*** SELECTED EXTRACT

Traditional PAM (CyberArk, BeyondTrust, Delinea) is built for credential vaulting in an on-prem world - store the admin password, broker the session, record everything. The cloud-native version is different: there are fewer secrets to vault (because federated SSO replaces passwords), but the brokering / recording / approval workflow still matters for sensitive operations. The 2026 PAM shape:

Workload identity (no more long-lived keys)

Long-lived access keys are the most common source of cloud breaches. Every leaked GitHub commit with an AKIA-prefixed key, every Stack Overflow paste with a service-account JSON, every disgruntled-employee export - long-lived credentials get exfiltrated and reused. The fix is to eliminate them, not to rotate them harder.

Inside the cloud - platform workload identity

Outside the cloud - OIDC trust for CI/CD and on-prem

The pattern that eliminated the last common need for long-lived cloud credentials: every major CI/CD platform now publishes OIDC tokens that AWS / Azure / GCP can trust as federated identities. No secret to leak; the trust is a verifiable JWT signed by the CI provider for that specific job.

The metrics to chase

Two numbers that should both trend to zero: count of IAM users with access keys (every key is potential exposure) and median age of access keys (older keys are likelier to have been exposed). A mature program ends with a handful of break-glass IAM users, every other principal a role / service account / federated identity, and no key older than 30-90 days.

Non-human identities (NHI) - the sprawl problem

"Workload identity" (the previous section) is one slice of a much bigger category: non-human identities - every identity in your environment that isn't a person. The cloud-native workload identities you assign to pods, functions, and VMs are NHIs. So are the OAuth tokens your SaaS apps trade with each other, the API keys your finance team pasted into Zapier two years ago, the GitHub personal access token used by an Ansible runbook, the certificate that lets your CI runner deploy to Kubernetes, the service principal the third-party DLP scanner uses to read every mailbox in Microsoft 365, the agent identity the new internal AI assistant authenticates as, and the long tail of bots, scripts, and integrations no one remembers creating. NHI as a discrete security category exploded between 2023 and 2026 because the volume crossed the threshold where humans could no longer track it manually.

Why NHI is now the dominant identity problem

What counts as an NHI

Cloud-native NHIs

AWS IAM users / IAM roles / instance profiles, Azure service principals / managed identities / federated credentials, GCP service accounts / workload-identity pools, Kubernetes service accounts. The ones the previous section covers - native to the cloud control plane and (mostly) replaceable with short-lived federated tokens.

SaaS-to-SaaS NHIs

OAuth apps consented to in Google Workspace / Microsoft 365 / Slack / GitHub. API keys in Stripe, Datadog, PagerDuty, Snowflake, Salesforce, HubSpot. Webhook signing secrets. The Okta/Cloudflare incident, the Microsoft Midnight Blizzard test-tenant compromise, the Dropbox Sign breach, and most "third-party SaaS got popped, blast radius hit us" incidents live in this category.

******
*** INFORMATION PROVIDED

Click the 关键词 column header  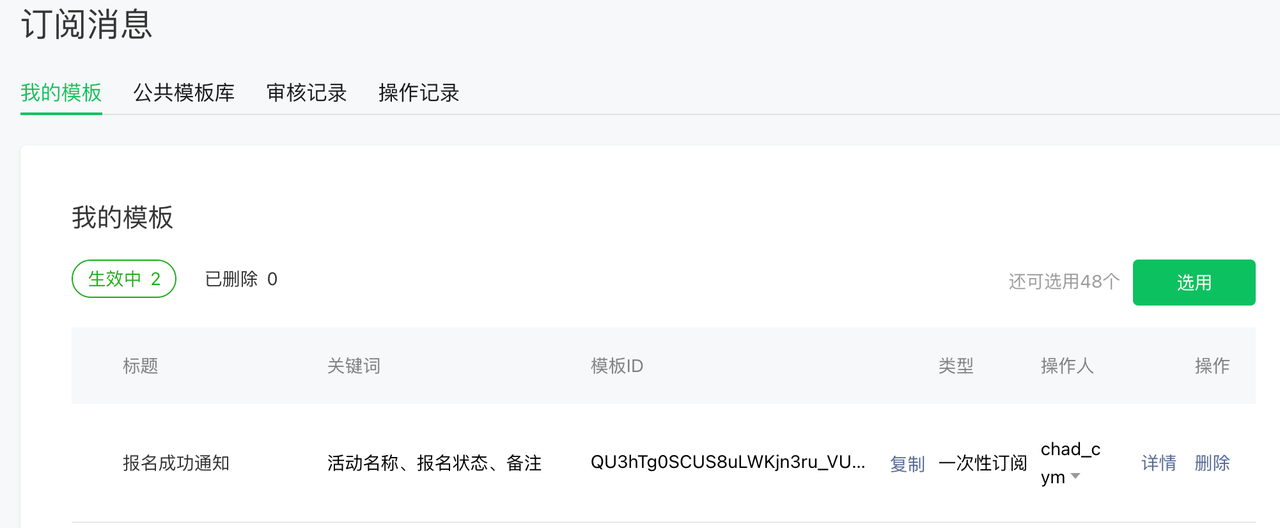[x=354, y=366]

******

**OBJECTIVES**:
**1)** Answer the following from the text on cloud privileged access:
(a) Which three vendors are listed as examples of traditional PAM?
(b) Which two numbers should both trend to zero?
(c) Between which years did NHI explode as a discrete security category?
**2)** Proceed with the text on cloud privileged access, starting after its final sentence.

**IN RESPONSE**:
**1)**
(a) CyberArk, BeyondTrust, and Delinea.
(b) The count of IAM users with access keys and the median age of access keys.
(c) Between 2023 and 2026.

**2)**
Workload & agent NHIs

CI/CD tokens (GitHub PATs, GitLab deploy tokens, CircleCI keys), bot accounts in chat / ticketing / on-call, RPA bots, internal scripts, scheduled jobs, AI agent identities. High-volume, high-churn, low-visibility - exactly the population legacy IGA tools were not built for.

The recent breach pattern

The 2023-2026 incident catalogue is heavy on NHI-origin breaches: Cloudflare's October 2023 incident traced to leaked Okta service tokens; Microsoft's Midnight Blizzard compromise via a legacy OAuth app with elevated mailbox scopes; the Internet Archive's 2024 breach via an exposed GitLab token; Dropbox Sign via a compromised production service account; New York Times source-code exposure via a GitHub PAT; Cloudflare again via Atlassian tokens stolen in the Okta support-case incident; and a steady drumbeak of TruffleHog / detect-secrets scans finding credentials in public repos. The common thread: an NHI was created for a real reason years ago, never reviewed, the secret leaked through one of N copies, and the blast radius was wide because nobody had scoped the original grant.

The NHI program - what "owning this" looks like

  1. Inventory. Across every cloud account, every SaaS, every code repo, every secret vault, every CI system. The first run of an NHI inventory typically surprises the security team with an order-of-magnitude higher count than expected.
  2. Ownership. Every NHI gets a named human owner and a documented purpose. No owner = candidate for deletion after a deprecation window.
  3. Classify by risk. What can this NHI do, and against what data? An NHI with mail.read on every mailbox in your tenant is critical; one that posts to a single Slack channel is not.
  4. Replace static secrets with short-lived tokens wherever the platform supports it. Cloud workloads → workload identity. CI/CD → OIDC trust (see the previous section). SaaS-to-SaaS where the provider supports OIDC or mTLS instead of API keys → use it.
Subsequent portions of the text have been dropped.